在示例程序解析的过程中用到的几个结构体,下面具体来了解一下:

#define EI_NIDENT (16)
typedef struct
{
  unsigned char	e_ident[EI_NIDENT];	/* Magic number and other info */
  Elf32_Half	e_type;			/* Object file type */
  Elf32_Half	e_machine;		/* Architecture */
  Elf32_Word	e_version;		/* Object file version */
  Elf32_Addr	e_entry;		/* Entry point virtual address */
  Elf32_Off	e_phoff;		/* Program header table file offset */
  Elf32_Off	e_shoff;		/* Section header table file offset */
  Elf32_Word	e_flags;		/* Processor-specific flags */
  Elf32_Half	e_ehsize;		/* ELF header size in bytes */
  Elf32_Half	e_phentsize;		/* Program header table entry size */
  Elf32_Half	e_phnum;		/* Program header table entry count */
  Elf32_Half	e_shentsize;		/* Section header table entry size */
  Elf32_Half	e_shnum;		/* Section header table entry count */
  Elf32_Half	e_shstrndx;		/* Section header string table index */
} Elf32_Ehdr;

其中,具体描述如下:

e_identELF的一些标识信息,前四位为.ELF,其他的信息比如大小端等
e_machine文件的目标体系架构,比如ARM
e_version0为非法版本,1为当前版本
e_entry程序入口的虚拟地址
e_phoff程序头部表偏移地址
e_shoff节区头部表偏移地址
e_flags保存与文件相关的,特定于处理器的标志
e_ehsizeELF头的大小
e_phentsize每个程序头部表的大小
e_phnum程序头部表的数量
e_shentsize每个节区头部表的大小
e_shnum节区头部表的数量
e_shstrndx节区字符串表位置

从这里就能找到节区头部表的数量(e_shnum) 以及 程序头部表的数量(e_phnum),然后结合程序头部表偏移地址(e_entry) 和 节区头部表偏移地址(e_shoff) 就能够提取掉文件对应的程序头部数据和节区头部数据。同样,也是利用结构体来读取。具体如下:

节区(section)
typedef struct
{
  Elf32_Word	sh_name;		/* Section name (string tbl index) */
  Elf32_Word	sh_type;		/* Section type */
  Elf32_Word	sh_flags;		/* Section flags */
  Elf32_Addr	sh_addr;		/* Section virtual addr at execution */
  Elf32_Off	sh_offset;		/* Section file offset */
  Elf32_Word	sh_size;		/* Section size in bytes */
  Elf32_Word	sh_link;		/* Link to another section */
  Elf32_Word	sh_info;		/* Additional section information */
  Elf32_Word	sh_addralign;		/* Section alignment */
  Elf32_Word	sh_entsize;		/* Entry size if section holds table */
} Elf32_Shdr;

具体描述如下:

sh_name节区名称
sh_type节区类型
sh_flags节区字段定义了一个节区中包含的内容是否可以修改、是否可以执行等信息。 如果一个标志位被设置,则该位取值为 1。 定义的各位都设置为 0。

■ 数据部分 ■

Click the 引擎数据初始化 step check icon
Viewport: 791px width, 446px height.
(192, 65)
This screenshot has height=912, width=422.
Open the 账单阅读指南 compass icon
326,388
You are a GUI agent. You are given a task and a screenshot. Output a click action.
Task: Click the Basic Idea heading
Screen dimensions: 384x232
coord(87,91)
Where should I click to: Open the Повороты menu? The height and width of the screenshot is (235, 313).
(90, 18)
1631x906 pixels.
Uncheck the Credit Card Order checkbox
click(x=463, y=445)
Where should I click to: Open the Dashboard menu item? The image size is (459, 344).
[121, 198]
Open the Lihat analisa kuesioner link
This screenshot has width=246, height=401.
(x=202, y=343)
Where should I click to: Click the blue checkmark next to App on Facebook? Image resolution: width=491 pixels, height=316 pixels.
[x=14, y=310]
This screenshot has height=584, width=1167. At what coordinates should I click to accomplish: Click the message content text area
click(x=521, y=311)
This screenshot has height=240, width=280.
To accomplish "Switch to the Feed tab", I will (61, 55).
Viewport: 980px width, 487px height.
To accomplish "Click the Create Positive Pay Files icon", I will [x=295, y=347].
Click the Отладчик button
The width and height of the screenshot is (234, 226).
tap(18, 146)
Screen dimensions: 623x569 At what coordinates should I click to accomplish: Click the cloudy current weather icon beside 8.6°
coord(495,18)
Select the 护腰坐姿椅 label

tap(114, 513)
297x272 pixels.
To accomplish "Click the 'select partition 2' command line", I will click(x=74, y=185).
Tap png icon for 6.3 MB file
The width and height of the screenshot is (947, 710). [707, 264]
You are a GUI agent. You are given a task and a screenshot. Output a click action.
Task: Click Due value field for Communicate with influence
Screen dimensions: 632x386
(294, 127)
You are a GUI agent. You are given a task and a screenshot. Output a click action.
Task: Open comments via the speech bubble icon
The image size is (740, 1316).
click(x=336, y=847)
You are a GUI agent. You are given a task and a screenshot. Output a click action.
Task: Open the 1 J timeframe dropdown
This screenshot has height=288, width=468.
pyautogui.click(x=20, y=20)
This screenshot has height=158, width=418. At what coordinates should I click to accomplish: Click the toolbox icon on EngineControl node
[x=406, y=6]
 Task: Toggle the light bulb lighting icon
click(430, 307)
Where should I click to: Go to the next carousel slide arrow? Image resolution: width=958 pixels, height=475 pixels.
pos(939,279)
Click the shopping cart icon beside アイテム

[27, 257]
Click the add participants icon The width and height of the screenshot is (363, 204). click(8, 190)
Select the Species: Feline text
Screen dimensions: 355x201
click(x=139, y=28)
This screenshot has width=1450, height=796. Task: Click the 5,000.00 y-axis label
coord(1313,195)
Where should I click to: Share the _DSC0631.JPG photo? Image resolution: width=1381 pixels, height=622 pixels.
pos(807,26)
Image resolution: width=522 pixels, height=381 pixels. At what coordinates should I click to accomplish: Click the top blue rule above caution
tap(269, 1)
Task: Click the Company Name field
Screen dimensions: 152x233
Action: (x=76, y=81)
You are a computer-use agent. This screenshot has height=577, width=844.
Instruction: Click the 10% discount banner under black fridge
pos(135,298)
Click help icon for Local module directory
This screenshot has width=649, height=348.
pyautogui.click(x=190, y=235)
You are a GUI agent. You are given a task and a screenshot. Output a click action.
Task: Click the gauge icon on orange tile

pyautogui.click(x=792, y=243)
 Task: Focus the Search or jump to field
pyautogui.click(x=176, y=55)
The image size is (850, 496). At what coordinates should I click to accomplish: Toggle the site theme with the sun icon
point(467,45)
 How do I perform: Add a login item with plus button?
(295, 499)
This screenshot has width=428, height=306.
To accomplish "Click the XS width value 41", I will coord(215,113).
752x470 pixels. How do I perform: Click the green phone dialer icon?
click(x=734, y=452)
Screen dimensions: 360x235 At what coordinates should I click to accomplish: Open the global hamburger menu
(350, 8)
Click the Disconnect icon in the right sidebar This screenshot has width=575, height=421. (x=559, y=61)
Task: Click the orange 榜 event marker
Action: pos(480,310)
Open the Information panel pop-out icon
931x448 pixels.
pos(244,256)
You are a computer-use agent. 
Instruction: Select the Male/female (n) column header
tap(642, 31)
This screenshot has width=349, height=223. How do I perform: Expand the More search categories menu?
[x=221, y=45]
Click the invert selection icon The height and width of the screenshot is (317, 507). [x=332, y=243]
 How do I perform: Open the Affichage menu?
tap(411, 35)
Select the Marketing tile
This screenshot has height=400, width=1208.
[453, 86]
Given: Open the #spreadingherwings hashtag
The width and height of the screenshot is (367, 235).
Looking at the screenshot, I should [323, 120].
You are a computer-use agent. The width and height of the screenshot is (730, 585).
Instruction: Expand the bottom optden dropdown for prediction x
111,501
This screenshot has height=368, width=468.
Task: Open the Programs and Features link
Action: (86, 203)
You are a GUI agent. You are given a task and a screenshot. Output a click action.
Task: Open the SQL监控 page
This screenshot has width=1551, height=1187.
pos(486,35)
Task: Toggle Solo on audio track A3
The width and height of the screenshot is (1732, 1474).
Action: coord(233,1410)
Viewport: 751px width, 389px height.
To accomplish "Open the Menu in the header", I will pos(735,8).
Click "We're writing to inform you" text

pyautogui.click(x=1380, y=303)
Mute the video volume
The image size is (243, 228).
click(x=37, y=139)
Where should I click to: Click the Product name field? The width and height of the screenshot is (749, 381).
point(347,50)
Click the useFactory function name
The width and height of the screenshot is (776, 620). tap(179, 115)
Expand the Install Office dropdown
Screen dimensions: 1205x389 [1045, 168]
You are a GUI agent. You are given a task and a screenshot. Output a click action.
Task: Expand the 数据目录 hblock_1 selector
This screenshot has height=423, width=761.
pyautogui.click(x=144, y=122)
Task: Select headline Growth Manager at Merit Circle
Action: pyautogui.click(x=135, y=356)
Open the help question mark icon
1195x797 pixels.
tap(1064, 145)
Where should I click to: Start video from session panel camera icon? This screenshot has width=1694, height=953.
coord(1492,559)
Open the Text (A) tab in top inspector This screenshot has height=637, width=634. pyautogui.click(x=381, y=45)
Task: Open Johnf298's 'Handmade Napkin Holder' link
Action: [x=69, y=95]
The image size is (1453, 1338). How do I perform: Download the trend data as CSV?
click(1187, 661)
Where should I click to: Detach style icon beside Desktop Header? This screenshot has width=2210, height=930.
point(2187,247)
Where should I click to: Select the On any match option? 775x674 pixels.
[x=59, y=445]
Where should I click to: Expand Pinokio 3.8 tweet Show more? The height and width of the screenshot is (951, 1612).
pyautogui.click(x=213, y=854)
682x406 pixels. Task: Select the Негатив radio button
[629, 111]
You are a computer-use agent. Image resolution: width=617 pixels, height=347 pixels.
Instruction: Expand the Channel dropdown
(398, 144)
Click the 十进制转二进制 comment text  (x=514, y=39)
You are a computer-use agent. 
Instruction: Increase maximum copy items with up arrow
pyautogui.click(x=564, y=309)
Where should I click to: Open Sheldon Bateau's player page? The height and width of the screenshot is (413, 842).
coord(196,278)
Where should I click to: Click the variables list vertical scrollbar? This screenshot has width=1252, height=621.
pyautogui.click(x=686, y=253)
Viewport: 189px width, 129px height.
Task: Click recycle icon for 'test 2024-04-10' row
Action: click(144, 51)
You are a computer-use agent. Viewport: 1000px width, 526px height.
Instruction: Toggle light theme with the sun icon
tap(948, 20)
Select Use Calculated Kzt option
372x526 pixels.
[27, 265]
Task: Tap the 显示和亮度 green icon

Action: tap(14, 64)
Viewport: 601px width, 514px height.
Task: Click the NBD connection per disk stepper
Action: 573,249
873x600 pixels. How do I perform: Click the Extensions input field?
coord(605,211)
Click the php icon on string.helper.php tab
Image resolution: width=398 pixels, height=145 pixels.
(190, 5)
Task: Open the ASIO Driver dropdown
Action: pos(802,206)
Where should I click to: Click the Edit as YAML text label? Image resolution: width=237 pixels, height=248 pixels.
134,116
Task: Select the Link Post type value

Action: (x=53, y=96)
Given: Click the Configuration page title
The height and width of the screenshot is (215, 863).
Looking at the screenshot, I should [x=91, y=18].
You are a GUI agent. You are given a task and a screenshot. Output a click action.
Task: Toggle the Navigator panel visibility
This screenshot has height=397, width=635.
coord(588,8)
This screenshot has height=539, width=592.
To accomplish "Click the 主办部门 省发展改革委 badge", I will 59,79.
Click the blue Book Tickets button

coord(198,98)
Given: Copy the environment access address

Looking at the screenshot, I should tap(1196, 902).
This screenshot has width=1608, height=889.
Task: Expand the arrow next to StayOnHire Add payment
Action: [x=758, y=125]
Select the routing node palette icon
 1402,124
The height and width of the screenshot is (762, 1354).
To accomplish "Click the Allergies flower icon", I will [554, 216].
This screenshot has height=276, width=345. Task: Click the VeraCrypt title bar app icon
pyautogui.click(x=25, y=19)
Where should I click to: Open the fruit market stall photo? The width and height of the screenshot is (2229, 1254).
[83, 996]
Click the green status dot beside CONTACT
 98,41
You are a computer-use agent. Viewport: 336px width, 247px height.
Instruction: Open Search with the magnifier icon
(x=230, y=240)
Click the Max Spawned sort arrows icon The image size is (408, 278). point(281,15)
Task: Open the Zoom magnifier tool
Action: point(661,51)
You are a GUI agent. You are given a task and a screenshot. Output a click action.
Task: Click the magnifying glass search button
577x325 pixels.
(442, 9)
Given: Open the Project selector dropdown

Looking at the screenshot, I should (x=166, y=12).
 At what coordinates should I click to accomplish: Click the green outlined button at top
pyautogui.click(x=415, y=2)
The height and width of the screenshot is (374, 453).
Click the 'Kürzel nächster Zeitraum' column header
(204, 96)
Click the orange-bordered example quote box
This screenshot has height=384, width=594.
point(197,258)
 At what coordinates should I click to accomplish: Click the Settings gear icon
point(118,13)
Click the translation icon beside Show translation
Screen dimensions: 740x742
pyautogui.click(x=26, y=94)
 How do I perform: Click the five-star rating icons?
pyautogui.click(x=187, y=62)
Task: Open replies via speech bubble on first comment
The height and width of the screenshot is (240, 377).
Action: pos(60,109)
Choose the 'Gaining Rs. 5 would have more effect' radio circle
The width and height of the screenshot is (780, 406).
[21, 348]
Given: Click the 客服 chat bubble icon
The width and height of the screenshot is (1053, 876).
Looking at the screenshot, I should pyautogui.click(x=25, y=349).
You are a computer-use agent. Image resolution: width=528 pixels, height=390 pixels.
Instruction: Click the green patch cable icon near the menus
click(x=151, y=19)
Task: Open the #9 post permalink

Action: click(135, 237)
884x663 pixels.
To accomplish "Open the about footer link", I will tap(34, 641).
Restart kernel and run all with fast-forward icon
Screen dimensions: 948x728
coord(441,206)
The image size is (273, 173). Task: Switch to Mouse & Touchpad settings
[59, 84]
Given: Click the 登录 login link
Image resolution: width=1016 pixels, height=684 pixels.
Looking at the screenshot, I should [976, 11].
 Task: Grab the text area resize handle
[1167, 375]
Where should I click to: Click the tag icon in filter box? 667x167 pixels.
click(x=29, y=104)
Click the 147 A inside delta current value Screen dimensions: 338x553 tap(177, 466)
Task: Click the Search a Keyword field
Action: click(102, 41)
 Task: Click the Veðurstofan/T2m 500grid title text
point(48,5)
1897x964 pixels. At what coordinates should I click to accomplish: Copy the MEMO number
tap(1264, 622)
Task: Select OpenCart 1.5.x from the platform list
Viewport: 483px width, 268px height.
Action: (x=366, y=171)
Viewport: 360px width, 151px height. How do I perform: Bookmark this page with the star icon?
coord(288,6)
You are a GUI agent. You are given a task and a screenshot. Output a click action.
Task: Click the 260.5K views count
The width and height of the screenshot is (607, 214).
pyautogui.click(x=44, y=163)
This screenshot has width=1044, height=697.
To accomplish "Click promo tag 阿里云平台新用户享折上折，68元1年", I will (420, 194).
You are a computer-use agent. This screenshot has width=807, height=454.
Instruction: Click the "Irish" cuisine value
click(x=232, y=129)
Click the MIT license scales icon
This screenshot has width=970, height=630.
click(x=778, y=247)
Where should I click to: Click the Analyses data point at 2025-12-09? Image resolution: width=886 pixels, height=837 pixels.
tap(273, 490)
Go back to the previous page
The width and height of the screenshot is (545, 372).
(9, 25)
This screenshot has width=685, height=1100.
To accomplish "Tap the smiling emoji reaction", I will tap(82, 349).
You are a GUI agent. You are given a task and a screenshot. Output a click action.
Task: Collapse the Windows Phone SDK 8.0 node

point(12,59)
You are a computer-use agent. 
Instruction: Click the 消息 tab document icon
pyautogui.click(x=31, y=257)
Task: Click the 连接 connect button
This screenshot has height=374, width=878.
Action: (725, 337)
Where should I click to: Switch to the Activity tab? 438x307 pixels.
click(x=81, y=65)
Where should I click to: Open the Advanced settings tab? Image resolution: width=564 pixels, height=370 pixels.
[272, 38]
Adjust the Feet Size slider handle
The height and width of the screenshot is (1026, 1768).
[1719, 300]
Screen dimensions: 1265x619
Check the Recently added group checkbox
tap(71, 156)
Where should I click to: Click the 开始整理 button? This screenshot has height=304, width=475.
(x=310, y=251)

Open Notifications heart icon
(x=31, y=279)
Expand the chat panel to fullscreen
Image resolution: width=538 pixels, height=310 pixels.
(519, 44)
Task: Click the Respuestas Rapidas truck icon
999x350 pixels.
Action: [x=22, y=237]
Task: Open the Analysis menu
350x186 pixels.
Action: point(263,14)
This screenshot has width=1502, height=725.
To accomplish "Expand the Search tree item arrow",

■ 练习任务 ■
a) 判断下列说法是否符合阅读材料,每条回答"是"或"否",并原样引用起决定作用的原文。
(i) e_version 为 0 表示非法版本。
(ii) e_machine 表示程序入口的虚拟地址。
(iii) e_ident 的前四位为 .ELF。
b) 根据阅读材料回答:
(i) EI_NIDENT 被定义为多少?
(ii) e_shstrndx 表示什么?
(iii) 描述节区的结构体用 typedef 定义的名称是什么?
c) 请从关于 ELF 结构体的阅读材料的最后一句之后接着写下去。
本练习用不到数据部分的各行。

■ 参考答案 ■
a)
(i) 是:"e_version0为非法版本"
(ii) 否:"e_machine文件的目标体系架构"
(iii) 是:"前四位为.ELF"

b)
(i) 16
(ii) 节区字符串表位置
(iii) Elf32_Shdr

c)
sh_addr节区虚拟执行地址
sh_offset节区偏移地址
sh_size节区数据字节长度
程序(program)
typedef struct
{
  Elf32_Word	p_type;			/* Segment type */
  Elf32_Off	p_offset;		/* Segment file offset */
  Elf32_Addr	p_vaddr;		/* Segment virtual address */
  Elf32_Addr	p_paddr;		/* Segment physical address */
  Elf32_Word	p_filesz;		/* Segment size in file */
  Elf32_Word	p_memsz;		/* Segment size in memory */
  Elf32_Word	p_flags;		/* Segment flags */
  Elf32_Word	p_align;		/* Segment alignment */
} Elf32_Phdr;

具体描述如下:

p_type此数组元素描述的段的类型,或者如何解释此数组元素的信息。
p_offset此成员给出从文件头到该段第一个字节的偏移。
p_vaddr此成员给出段的第一个字节将被放到内存中的虚拟地址。
p_paddr此成员仅用于与物理地址相关的系统中。因为 System V 忽略所有应用程序的物理地址信息,此字段对与可执行文件和共享目标文件而言具体内容是指定的。
p_filesz此成员给出段在文件映像中所占的字节数。可以为 0。
p_memsz此成员给出段在内存映像中占用的字节数。可以为 0。
p_flags此成员给出与段相关的标志。
p_align可加载的进程段的 p_vaddr 和 p_offset 取值必须合适,相对于对页面大小的取模而言。此成员给出段在文件中和内存中如何 对齐。数值 0 和 1 表示不需要对齐。否则 p_align 应该是个正整数,并且是 2 的幂次数,p_vaddr 和 p_offset 对 p_align 取模后应该相等。

CalcLoadAddr(elf_header)

继续分析源代码,在将 box86 读取的 ELF 文件解析之后获取了 ELF文件的头信息,这里使用还是 CalcLoadAddr(elf_header) 继续处理,具体步骤如下:

    if(CalcLoadAddr(elf_header)) {
        printf_log(LOG_NONE, "Error: reading elf header of %s\n", my_context->argv[0]);
        fclose(f);
        free_contextargv();
        FreeBox86Context(&my_context);
        FreeCollection(&ld_preload);
        return -1;
    }

函数具体处理如下:

int CalcLoadAddr(elfheader_t* head)
{
    head->memsz = 0;
    head->paddr = head->vaddr = ~(uintptr_t)0;
    head->align = 1;
    for (int i=0; i<head->numPHEntries; ++i)
        if(head->PHEntries[i].p_type == PT_LOAD) {
            if(head->paddr > (uintptr_t)head->PHEntries[i].p_paddr)
                head->paddr = (uintptr_t)head->PHEntries[i].p_paddr;
            if(head->vaddr > (uintptr_t)head->PHEntries[i].p_vaddr)
                head->vaddr = (uintptr_t)head->PHEntries[i].p_vaddr;
        }
    
    if(head->vaddr==~(uintptr_t)0 || head->paddr==~(uintptr_t)0) {
        printf_log(LOG_NONE, "Error: v/p Addr for Elf Load not set\n");
        return 1;
    }

    head->stacksz = 1024*1024;          //1M stack size default?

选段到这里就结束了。